Tan polvorientos como interminables, así eran los caminos del tropero y su caravana, esa que desfilaba su cargamento por las latitudes argentas. Y lo hacía por días, semanas, meses… Rancho por rancho, casa por casa, pueblo por pueblo. Allí donde se lo precisara, allí donde el encargo estaba a la orden, allí iba él, con el incesante crujido de las carretas cargadas a tope como música cotidiana. ¿Acaso tenía otro techo que el que le proveía aquel carro? Tampoco mayor diversión que la taba, ni más fieles aliados que el cigarro y el mate… ¡El mate! ¡Cuando no! Porque si de andar y desandar caminos se trataba, el espíritu gaucho decía presente.

Con alma de gaucho

¿Qué cuanto de gaucho tenía el tropero? Mucho, cual remanente de los legendarios gauchos pampeanos, los troperos portaban su nomadismo y libertad, sus vicios y costumbres. De acá para allá y de allá para acá. Aunque libre de malas reputaciones. A fin de cuentas, el tropero era un “bien” necesario: de su travesía dependía el éxito de una esquila o una cosecha. ¿Qué otra modo tenían los estancieros de hacerse de unos morlacos, sino? A tope como las carretas, así quedaban sus bolsillos. ¿Y qué había del tropero, del don de los mandados? Si el periplo resultaba exitoso, él también tenía lo suyo. Y las monedas eran sinónimo de sedentarismo: unos cuantos días en el pueblo de turno, y unas buenas copas en la pulpería. ¡No había mejor inversión que aquella!

No va más

Lo mío es tuyo y lo tuyo es mío. Al menos, mientras no hubo alambrados que delimitasen los terrenos surcados. La palabra campesina era palabra santa, la única certeza a la hora de delimitar el comienzo de un campo y el fin de otro. Y mientras tanto, todo cuanto pasto fresco asomara era digno de engullir por parte de la tropilla. Hasta que los límites conocieron de alambres y cercas, y entonces no quedó más que andar por los barrosos caminos resultantes. ¡Cosa del progreso, vio! Y aquello sería sólo el comienzo. Pues el Progreso con mayúsculas, aquel concebido en nombre del mundo civilizado, hizo de aquellas largas caravanas un vago recuerdo. Y entonces ya no oyó el chiflido del tropero, indicando el camino, la propia avanzada. El silbido provino de los trenes, y el traqueteo de los ferrocarriles también reemplazó al crujido de las carretas.

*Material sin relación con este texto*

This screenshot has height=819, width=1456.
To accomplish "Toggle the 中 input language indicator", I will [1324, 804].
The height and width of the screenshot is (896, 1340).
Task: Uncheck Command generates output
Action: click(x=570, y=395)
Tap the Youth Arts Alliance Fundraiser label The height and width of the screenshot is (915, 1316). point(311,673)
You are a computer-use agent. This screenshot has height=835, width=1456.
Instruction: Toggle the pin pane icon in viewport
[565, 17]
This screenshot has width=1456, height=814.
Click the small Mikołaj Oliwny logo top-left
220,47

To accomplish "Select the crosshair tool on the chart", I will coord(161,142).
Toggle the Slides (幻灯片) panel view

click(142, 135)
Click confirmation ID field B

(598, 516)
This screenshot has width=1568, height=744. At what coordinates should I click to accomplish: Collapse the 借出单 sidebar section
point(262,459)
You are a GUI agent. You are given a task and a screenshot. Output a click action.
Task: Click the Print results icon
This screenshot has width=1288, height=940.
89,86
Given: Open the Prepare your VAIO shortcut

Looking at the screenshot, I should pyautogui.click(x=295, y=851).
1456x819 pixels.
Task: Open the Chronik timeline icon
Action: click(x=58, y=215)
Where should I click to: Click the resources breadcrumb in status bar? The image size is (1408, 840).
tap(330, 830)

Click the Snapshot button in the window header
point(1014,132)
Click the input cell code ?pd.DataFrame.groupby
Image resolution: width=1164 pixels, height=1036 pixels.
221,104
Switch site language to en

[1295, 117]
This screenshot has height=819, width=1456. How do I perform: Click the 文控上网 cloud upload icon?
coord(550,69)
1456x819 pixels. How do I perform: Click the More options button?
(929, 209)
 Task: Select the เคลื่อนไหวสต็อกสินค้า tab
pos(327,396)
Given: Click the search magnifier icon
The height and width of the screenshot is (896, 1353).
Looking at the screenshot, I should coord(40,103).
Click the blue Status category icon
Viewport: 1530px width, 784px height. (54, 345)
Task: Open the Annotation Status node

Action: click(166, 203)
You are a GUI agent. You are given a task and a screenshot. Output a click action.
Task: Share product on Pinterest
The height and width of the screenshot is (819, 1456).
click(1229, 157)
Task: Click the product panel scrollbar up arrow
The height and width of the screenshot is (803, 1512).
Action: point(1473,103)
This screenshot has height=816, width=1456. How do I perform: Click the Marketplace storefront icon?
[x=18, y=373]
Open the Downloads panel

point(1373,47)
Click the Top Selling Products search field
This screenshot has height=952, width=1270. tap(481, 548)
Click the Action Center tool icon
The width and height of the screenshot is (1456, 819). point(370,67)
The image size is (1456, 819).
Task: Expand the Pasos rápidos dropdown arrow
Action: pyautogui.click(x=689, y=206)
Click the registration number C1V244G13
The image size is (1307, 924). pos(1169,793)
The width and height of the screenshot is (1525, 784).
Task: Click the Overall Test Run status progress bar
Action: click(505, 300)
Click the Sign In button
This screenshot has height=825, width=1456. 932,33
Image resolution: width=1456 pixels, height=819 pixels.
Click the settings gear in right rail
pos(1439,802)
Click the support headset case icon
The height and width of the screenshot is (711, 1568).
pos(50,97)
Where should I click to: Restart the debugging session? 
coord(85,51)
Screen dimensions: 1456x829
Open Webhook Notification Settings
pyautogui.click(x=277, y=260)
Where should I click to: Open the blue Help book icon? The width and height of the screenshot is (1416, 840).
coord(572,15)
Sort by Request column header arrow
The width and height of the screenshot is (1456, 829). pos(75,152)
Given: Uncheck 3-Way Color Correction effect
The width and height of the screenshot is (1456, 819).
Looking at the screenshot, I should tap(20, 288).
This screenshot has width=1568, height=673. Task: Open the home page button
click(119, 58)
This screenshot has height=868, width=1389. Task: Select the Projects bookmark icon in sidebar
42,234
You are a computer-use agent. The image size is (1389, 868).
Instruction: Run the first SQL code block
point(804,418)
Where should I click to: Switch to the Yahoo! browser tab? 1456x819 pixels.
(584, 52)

¿Qué ocurre entonces con el tropero y su recuerdo? ¿Es digno de olvido? En negativa respuesta a ello es que compartimos estas líneas. Pues si de ranchos, baquianos y demás realidades camperas le hemos contado ya, el viejo tropero no es la excepción; sino una pieza más del rompecabezas de tradiciones rurales que tanta argentinidad lleva consigo.